To make something that in reality is not what it appears to be. For example, in World War II, it was common for the Allies to use hollow tanks made out of cardboard to fool German reconnaissance planes into thinking a large armor unit was on the move in one area while the real tanks were well hidden and on the move in a location far from the fabricated "dummy" tanks.

Distractions

To get someone's attention from the truth by offering bait or something else more tempting to divert attention away from the object being concealed. For example, a security company publicly announces that it will ship a large gold shipment down one route, while in reality take a different route.

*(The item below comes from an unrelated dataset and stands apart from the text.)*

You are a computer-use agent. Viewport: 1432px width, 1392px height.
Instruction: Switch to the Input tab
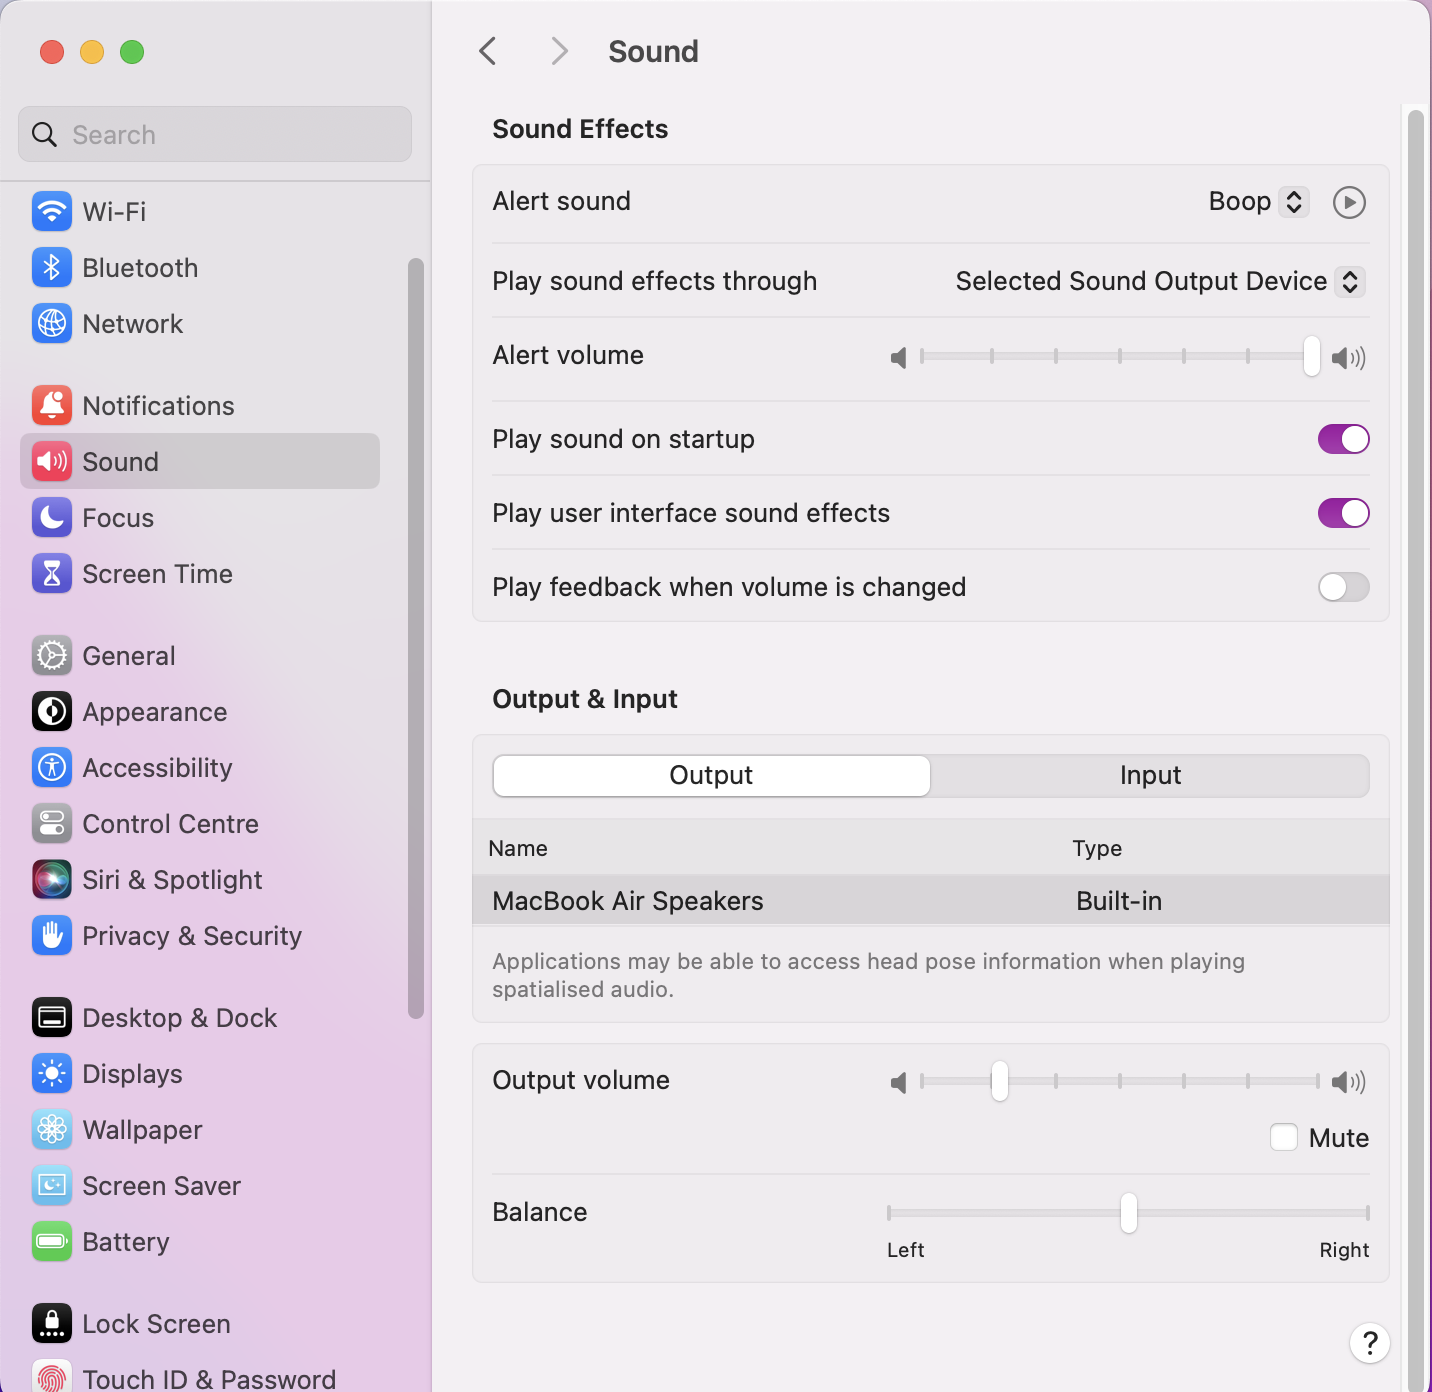(1150, 775)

Deception in Psychological Experimentation

The use of deception in psychological experimentation is a methodological procedure where the researchers purposely mislead or misinform the participants about the true nature of the experiment. The process of concealing information from the participants is omission and the purposely misleading of the participants about what is being studied is commission. The use of deception is reserved only for when it is absolutely necessary to preserve the naturalness of the participants’ behavior and the researcher must follow specific guidelines set forth by the American Psychological Association (APA).

APA Guidelines for use of Deception in Psychological Research:

8.07 Deception in Research

(a) Psychologists do not conduct a study involving deception unless they have determined that the use of deceptive techniques is justified by the study's significant prospective scientific, educational, or applied value and that effective nondeceptive alternative procedures are not feasible.

(b) Psychologists do not deceive prospective participants about research that is reasonably expected to cause physical pain or severe emotional distress.

(c) Psychologists explain any deception that is an integral feature of the design and conduct of an experiment to participants as early as is feasible, preferably at the conclusion of their participation, but no later than at the conclusion of the data collection, and permit participants to withdraw their data.

8.08 Debriefing

(a) Psychologists provide a prompt opportunity for participants to obtain appropriate information about the nature, results, and conclusions of the research, and they take reasonable steps to correct any misconceptions that participants may have of which the psychologists are aware.

(b) If scientific or humane values justify delaying or withholding this information, psychologists take reasonable measures to reduce the risk of harm.

(c) When psychologists become aware that research procedures have harmed a participant, they take reasonable steps to minimize the harm.(Association, 2003)

When is the use of Deception Justified in Psychological Experimentation:

  1. When it is necessary to investigate important research questions involving the observation of true human behavior, which could not be examined through other means
  2. When the use of deception would not cause more risk to the participant than everyday life events.
  3. When the researcher thoroughly debriefs the participants immediately at the conclusion of the experiment, and explains what was studied.
  4. All APA Guidelines and Code of Ethics are followed.
  5. Research is approved by proper authorities (IRB’s, etc.).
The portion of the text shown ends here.